Non mais franchement ! Bravo l'éducation quoi !
Voilà donc pourquoi il faut toujours penser à la capote lors du passage à l'acte : cette petite trouvaille évite de produire ce genre d'erreurs.
Alors que je me demandais pourquoi il n'existait pas de préservatif à la connerie humaine, je suivis des yeux l'assassin tandis qu'il renversait la tête en arrière. Lorsque mon regard croisa à nouveau le sien, mon monde ne se réduit plus qu'à ces deux billes noires aussi désinvoltes qu'expressives, avec tout l'arrière-plan flouté autour de nous, un peu comme dans le focus d'une caméra.
Quelque chose avait changé dans son expression. Ses épaules s'affaissèrent, et ses yeux d'ordinaire perçants, maintenant égarés, m'enveloppèrent de silence. Ils restaient toujours scotchés aux miens, mais ils ne me regardaient pas.
Comme déconnectée du monde qui m'entourait, j'approchai lentement une main tremblante de son torse blafard, qui frémit sous mon œil scrutateur. Son air presque désorienté aurait dû me freiner, mais j'agissais contre ma volonté, telle un pantin.

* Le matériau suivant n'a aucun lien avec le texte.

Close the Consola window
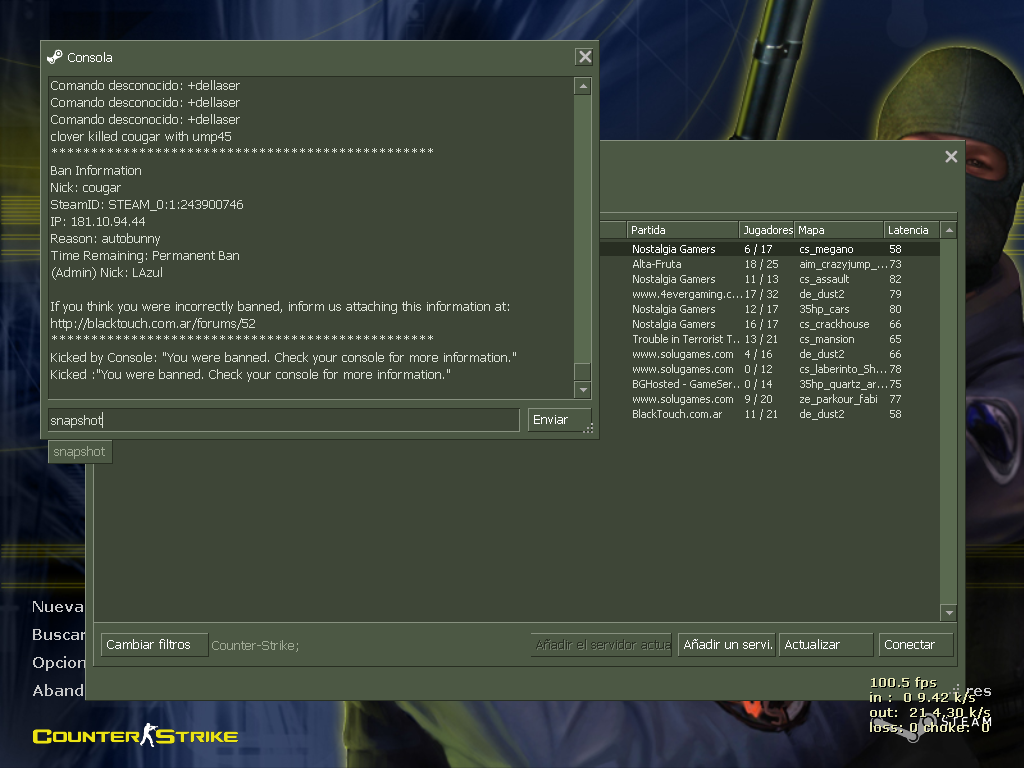Image resolution: width=1024 pixels, height=768 pixels. (x=584, y=57)
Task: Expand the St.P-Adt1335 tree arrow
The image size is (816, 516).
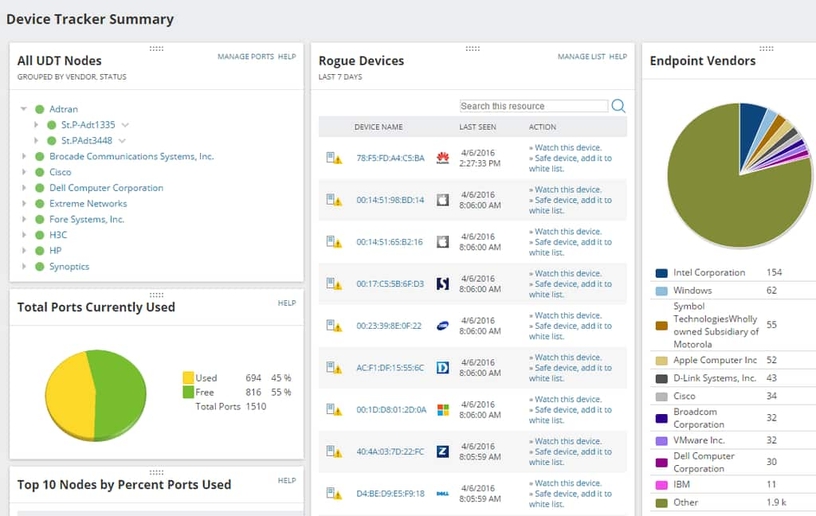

Le temps se figea quelques secondes. Il ne restait plus que lui, moi, et cette peau mutilée, cette peau qui, en plus de lui effacer sa violente haine habituelle, était ce qui le rendait le plus humain.
— Je...
Malgré moi, je m'adressai à lui d'une voix émue, qui trahissait toute la peine que je ressentais rien qu'en le regardant. Je ne me camouflais plus derrière cet éternel filtre de jeune fille parfaite qui rendait les choses si faciles au quotidien. Au contraire, j'agissais spontanément, sans réfléchir à l'avance à quel boniment passe-partout j'allais bien pouvoir inventer pour calmer le jeu. Et à vrai dire, c'était la première fois que je me permettais de me comporter ainsi en présence d'un quasi-inconnu.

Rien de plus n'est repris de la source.